[THE DATA]:
◇ ◇ ◇ ◇ ◇

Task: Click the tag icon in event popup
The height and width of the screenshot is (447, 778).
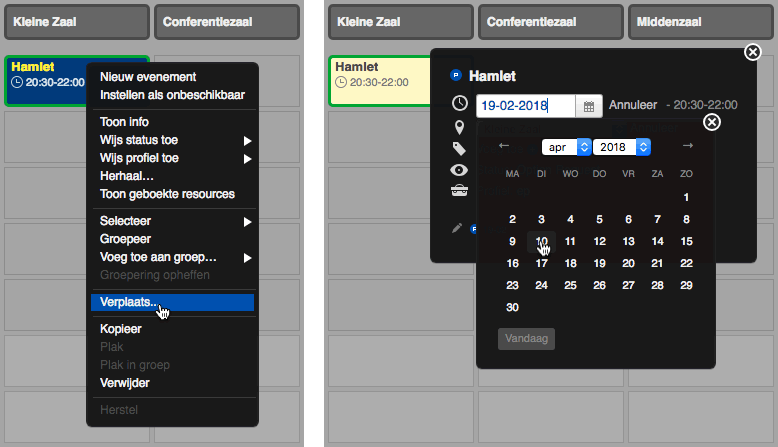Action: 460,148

◇ ◇ ◇ ◇ ◇

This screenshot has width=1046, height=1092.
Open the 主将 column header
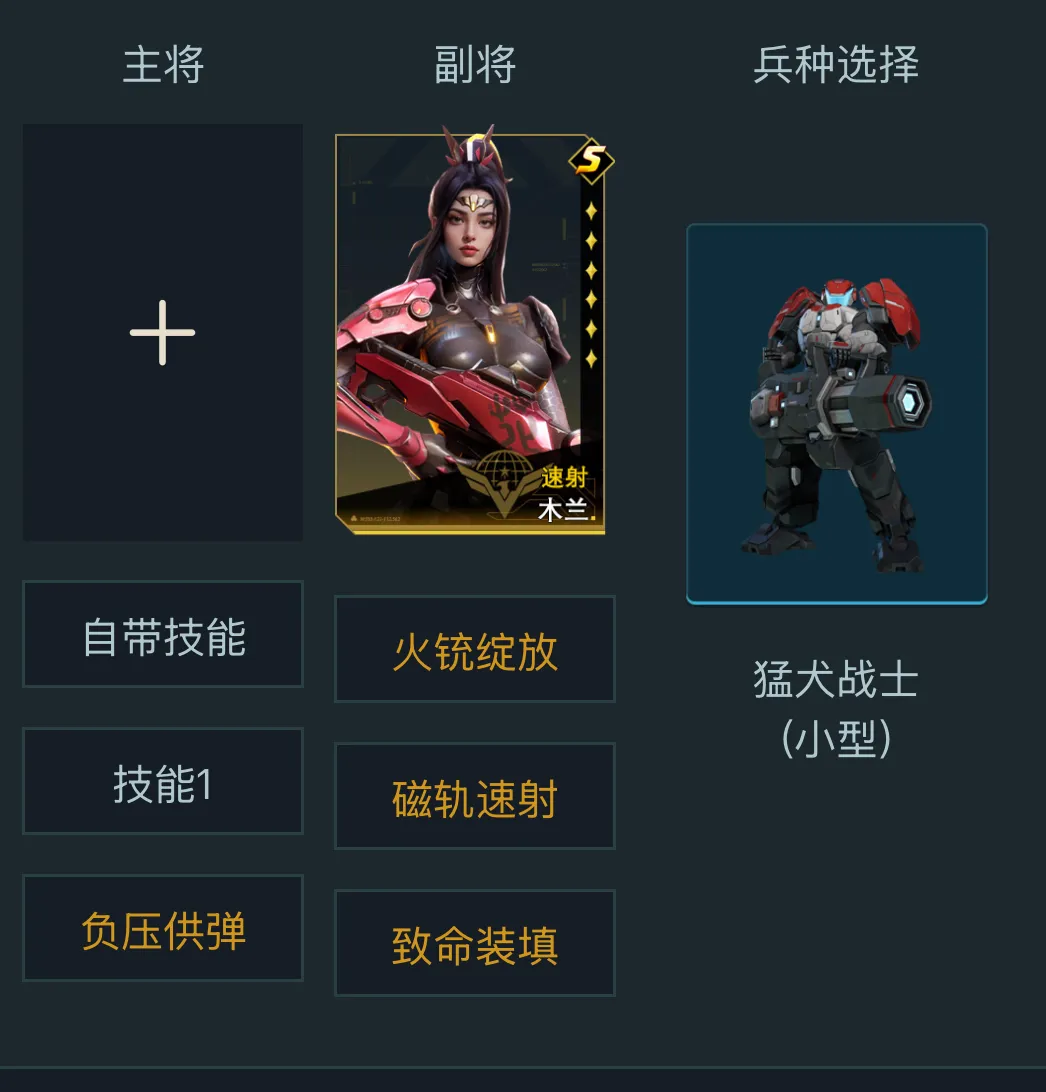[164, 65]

◇ ◇ ◇ ◇ ◇

[TASK GOAL]: Add 7 to every coordinate in the answers, and write out again every line of the material from the line containing "Task: Click the tag icon in event popup" down to the line containing "Action: 460,148", requests included. Leave the pictures out.

[RESPONSE FOR THIS EXERCISE]:
Task: Click the tag icon in event popup
The height and width of the screenshot is (447, 778).
Action: 467,155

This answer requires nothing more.